▶ Directions
1. Can you sum up the forum post about the recliner chair in two sentences?
2. Could you give the recliner chair post again, starting at "Got to go there" and ending at "around and chasing?", with "Professionals" swapped for "Outsiders"?
3. Can you carry on the forum post about the recliner chair from where it stops?

▶ Source passage
· · ·
Got to go there this morning, my day off and have to meet a supplier of rise and recliner chairs at her place to assess her for a new one ... never any time for myself either, which is also getting me down, but I cannot put a financial cost on that :unsure: Already spent half hour on the phone trying to follow up her daycare placement this morning ...
Oh yes, I get this. I work four days a week and frequently my so called day off is spent on sorting out things to do with S. Professionals in particular don't realise how precious this time off is.
This is your MIL, perhaps it's time your OH did some of the running around and chasing?

Melly1
Excuse me for taking this off-topic, but just come back from assessment for her rise/recliner chair ... she is now saying its too expensive, as she can get a similar one out a magazine she saw for less than £400. I did warn her before guys turned up, that this chair is being made to measure to suit her, with memory foam cushion built in to promote her skin integrity. They even brought a similar chair for her to try and it was so much easier to get her on her feet without her having to reach and pull herself up on her Sara Stedy mobility aid. Carer happened to be there for lunchtime visit and she tried it to prove to mum how much easier it will be for them to transfer her.

Its 2 year guarantee and suppliers are less than 20 miles away, so can be there same day usually if any issues. They estimate it to be around £1200, which I don't think is expensive, but she cannot get her head around why it cost that much when there are cheaper ones in her magazine. Tried to explain that once that one of the cheaper ones is delivered, she would not have any guarantee back up and if it didn't suit her she would need to pay to sent it back. She started to get funny about ME wanting to spend her money ... only last week she was annoyed to find her savings had gone over the £10K limit for council tax rebate (hence my spending time on phone to sort it for her) and now she doesn't want to spend enough to get her under the limit again ... plus she has had around £700 AA since November which she also doesn't seem keen to spend ... I can only do so much to help make her understand ... just phoned hubby at work and told him he needs to ring and sort it with her so I can place the order today.
· · ·
(Stored data entries)

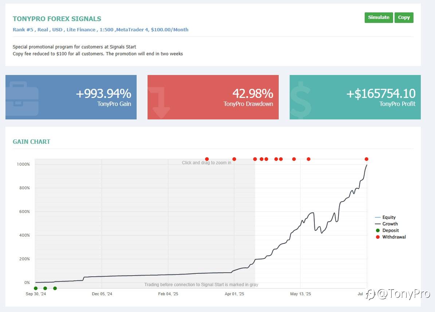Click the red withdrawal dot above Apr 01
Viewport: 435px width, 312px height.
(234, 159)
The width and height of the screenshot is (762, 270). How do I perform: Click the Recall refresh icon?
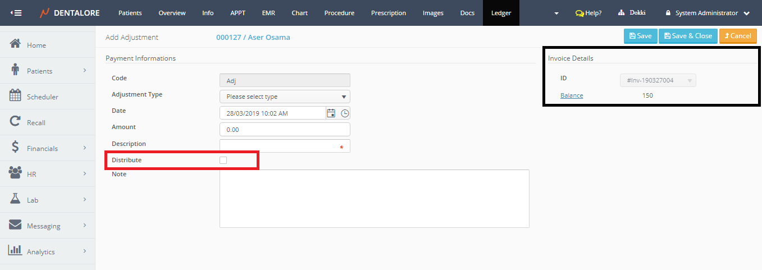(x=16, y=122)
· · ·
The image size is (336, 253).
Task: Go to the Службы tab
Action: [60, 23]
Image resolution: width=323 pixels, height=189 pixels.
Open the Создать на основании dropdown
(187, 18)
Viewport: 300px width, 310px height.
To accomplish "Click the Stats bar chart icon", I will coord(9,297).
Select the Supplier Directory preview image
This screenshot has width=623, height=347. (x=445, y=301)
· · ·
▶ Answers to each task
1. The writer spends a day off meeting a rise and recliner chair supplier and chasing a daycare placement for mum, and another poster replies that days off often go on such tasks and suggests the OH do some of the running around. After the assessment, mum objects that the made-to-measure chair, estimated at around £1200, is too expensive compared with magazine chairs under £400, despite its guarantee, nearby supplier and easier transfers, so the writer has told hubby to ring and sort it out with her.

2.
Got to go there this morning, my day off and have to meet a supplier of rise and recliner chairs at her place to assess her for a new one ... never any time for myself either, which is also getting me down, but I cannot put a financial cost on that :unsure: Already spent half hour on the phone trying to follow up her daycare placement this morning ...
Oh yes, I get this. I work four days a week and frequently my so called day off is spent on sorting out things to do with S. Outsiders in particular don't realise how precious this time off is.
This is your MIL, perhaps it's time your OH did some of the running around and chasing?

3.
MrsAverage, just seen your reply ... yes there is a certain amount of resentment, but making right the money I am paying to achieve her needs would go a long way to help ease this. There are no other family here ... other son in Oz came home for Christmas and everything was wonderful. He hasn't the first idea what goes into looking after her, and she was on cloud 9, not a moan, groan or bad word all the while he was here. In fact, I was down there cleaning vomit off her at midnight last week, and she actually said "Its good this happened now, not last week, as wouldn't want .... to see me like this" ... could take as a compliment that she trusts me enough to deal with these embarrassing situations, or more likely, she doesn't want him to know how poorly she really is, or give him anything to worry about ... meanwhile me and hubby are happy to do whatever we can to help her, but just need our costs covered so we are not supporting her financially as well.
Time for you to start respecting yourself more!
The only power MIL has over you is the power YOU LET HER HAVE.
So give up caring for her for a week, ideally going away on a little holiday. Then she can either move into residential care, or pay her carers for more hours. Those arranged by the average agency charge around £15 an hour around me. So how many hours do you do a week - in the next week, count them up.
Either she pays you, or Social Services pay you (via Direct Payments), or she pays someone else.
Does she own her house? If so, if she moves into permanent residential care, it will have to be sold and used for payments, around £1,000 per week.
Does she have over £23,000 in savings - the limit at which the LA will say she is "self funding".
Find out what counselling is available for you locally, aimed at managing MIL's needs.
REFUSE to deal with laundry. The carers must do that. (If the LA is arranging the carers, then it's time for an updated Needs Assessment). There MUST be a high capacity tumble dryer for laundry. I've just bought an A rated Eco dryer, very cheap to run.